→ ASSIGNED TASK
Below is a listing; restate from it, character for character, the lines beginning at the line holding "Privacy settings (359, 1173)" and ending at the line holding "Lesiones (152, 154)", both included.

→ SUPPLIED MATERIAL
========================================

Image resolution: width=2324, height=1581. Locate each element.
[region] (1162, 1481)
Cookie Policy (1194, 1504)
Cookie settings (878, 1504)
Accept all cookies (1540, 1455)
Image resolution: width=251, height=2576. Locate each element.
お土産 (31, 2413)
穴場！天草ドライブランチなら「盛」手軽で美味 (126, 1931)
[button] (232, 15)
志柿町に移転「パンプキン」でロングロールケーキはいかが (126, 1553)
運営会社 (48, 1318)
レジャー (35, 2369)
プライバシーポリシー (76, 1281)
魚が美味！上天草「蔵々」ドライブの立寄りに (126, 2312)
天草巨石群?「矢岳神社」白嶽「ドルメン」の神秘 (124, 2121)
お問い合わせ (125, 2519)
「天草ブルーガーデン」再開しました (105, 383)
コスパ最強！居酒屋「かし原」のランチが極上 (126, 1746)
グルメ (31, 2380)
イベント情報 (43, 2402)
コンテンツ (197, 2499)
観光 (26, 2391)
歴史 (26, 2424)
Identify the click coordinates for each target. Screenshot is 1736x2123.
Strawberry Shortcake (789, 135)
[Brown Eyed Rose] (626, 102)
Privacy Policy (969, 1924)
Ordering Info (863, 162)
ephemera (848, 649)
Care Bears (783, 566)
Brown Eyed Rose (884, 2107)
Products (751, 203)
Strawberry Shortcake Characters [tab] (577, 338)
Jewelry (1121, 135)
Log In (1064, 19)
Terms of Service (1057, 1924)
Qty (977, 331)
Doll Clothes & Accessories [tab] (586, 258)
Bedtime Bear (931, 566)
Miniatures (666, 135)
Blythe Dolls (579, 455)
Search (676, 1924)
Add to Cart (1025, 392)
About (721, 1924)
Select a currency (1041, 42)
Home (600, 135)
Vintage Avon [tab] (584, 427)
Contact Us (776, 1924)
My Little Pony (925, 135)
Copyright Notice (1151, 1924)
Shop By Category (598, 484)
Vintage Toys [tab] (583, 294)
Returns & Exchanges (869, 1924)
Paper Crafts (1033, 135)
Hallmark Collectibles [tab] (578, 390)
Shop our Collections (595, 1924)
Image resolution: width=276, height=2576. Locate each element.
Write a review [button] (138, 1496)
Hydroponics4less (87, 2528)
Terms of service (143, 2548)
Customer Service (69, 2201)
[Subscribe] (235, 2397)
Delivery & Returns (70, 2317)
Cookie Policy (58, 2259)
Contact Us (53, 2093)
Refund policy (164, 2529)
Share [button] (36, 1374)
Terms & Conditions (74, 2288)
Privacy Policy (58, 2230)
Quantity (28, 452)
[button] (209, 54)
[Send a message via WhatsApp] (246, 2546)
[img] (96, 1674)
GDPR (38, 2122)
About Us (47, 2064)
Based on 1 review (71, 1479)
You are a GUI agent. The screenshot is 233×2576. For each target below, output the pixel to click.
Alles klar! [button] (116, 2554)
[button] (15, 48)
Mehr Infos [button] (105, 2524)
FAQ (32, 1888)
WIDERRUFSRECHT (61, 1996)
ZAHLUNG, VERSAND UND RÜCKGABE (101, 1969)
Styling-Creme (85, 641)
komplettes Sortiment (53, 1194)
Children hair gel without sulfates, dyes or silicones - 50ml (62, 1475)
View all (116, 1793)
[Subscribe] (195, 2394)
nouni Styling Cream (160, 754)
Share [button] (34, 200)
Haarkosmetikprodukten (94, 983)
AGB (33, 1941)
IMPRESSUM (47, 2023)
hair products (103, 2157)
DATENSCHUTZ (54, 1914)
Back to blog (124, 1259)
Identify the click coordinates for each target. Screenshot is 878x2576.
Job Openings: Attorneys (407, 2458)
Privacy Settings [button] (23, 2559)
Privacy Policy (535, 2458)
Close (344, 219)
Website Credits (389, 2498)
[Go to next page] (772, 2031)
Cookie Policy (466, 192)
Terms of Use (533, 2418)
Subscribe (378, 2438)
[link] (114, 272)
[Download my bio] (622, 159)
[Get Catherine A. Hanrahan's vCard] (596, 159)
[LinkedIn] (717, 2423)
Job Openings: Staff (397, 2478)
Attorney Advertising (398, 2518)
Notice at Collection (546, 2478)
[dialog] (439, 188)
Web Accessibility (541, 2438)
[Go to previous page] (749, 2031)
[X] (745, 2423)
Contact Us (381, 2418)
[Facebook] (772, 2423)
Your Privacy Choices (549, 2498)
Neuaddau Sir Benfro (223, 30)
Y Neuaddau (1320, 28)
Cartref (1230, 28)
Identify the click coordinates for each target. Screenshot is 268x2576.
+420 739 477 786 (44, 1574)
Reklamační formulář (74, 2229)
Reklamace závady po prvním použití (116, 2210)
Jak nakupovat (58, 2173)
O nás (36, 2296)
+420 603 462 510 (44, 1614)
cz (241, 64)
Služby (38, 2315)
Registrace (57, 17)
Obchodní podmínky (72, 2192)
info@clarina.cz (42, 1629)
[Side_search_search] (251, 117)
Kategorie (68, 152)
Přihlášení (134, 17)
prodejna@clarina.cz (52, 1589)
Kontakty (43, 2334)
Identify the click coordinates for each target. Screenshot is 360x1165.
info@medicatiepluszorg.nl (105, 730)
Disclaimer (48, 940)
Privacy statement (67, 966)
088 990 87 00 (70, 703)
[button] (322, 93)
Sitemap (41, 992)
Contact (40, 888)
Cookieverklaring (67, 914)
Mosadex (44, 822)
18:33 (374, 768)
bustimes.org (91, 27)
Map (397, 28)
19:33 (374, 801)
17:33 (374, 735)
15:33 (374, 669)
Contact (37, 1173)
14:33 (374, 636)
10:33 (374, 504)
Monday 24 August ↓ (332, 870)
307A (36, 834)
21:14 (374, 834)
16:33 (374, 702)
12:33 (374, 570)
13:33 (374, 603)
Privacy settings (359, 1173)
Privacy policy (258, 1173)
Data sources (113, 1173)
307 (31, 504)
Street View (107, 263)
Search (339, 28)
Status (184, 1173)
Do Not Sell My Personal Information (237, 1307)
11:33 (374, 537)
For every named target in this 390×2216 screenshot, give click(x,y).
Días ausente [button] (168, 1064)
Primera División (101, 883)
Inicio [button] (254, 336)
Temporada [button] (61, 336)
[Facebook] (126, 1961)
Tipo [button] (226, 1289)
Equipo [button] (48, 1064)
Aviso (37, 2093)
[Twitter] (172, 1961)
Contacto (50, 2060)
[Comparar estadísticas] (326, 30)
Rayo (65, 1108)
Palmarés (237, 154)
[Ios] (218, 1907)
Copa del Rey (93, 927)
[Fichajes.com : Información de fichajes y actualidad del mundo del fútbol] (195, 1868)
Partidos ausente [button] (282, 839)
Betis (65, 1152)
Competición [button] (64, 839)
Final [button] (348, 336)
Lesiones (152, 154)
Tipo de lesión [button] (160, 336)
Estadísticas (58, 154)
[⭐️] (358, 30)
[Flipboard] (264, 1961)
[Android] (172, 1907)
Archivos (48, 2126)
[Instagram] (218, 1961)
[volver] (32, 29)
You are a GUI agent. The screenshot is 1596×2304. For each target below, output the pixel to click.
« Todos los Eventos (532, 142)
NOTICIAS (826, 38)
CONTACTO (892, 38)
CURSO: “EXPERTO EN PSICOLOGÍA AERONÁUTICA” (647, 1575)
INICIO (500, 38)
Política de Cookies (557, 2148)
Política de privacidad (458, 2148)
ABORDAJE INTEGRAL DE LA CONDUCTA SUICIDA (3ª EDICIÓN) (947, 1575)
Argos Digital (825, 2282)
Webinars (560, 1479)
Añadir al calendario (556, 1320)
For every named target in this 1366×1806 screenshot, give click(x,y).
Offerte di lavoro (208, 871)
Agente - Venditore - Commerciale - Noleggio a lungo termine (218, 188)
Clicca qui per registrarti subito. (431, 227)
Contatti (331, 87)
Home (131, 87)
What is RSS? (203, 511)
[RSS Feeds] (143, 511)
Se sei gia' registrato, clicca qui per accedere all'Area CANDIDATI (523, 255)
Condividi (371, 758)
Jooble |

========================================

→ WRITTEN SOLUTION
Privacy settings (359, 1173)
Privacy policy (258, 1173)
Data sources (113, 1173)
307 (31, 504)
Street View (107, 263)
Search (339, 28)
Status (184, 1173)
Do Not Sell My Personal Information (237, 1307)
11:33 (374, 537)
For every named target in this 390×2216 screenshot, give click(x,y).
Días ausente [button] (168, 1064)
Primera División (101, 883)
Inicio [button] (254, 336)
Temporada [button] (61, 336)
[Facebook] (126, 1961)
Tipo [button] (226, 1289)
Equipo [button] (48, 1064)
Aviso (37, 2093)
[Twitter] (172, 1961)
Contacto (50, 2060)
[Comparar estadísticas] (326, 30)
Rayo (65, 1108)
Palmarés (237, 154)
[Ios] (218, 1907)
Copa del Rey (93, 927)
[Fichajes.com : Información de fichajes y actualidad del mundo del fútbol] (195, 1868)
Partidos ausente [button] (282, 839)
Betis (65, 1152)
Competición [button] (64, 839)
Final [button] (348, 336)
Lesiones (152, 154)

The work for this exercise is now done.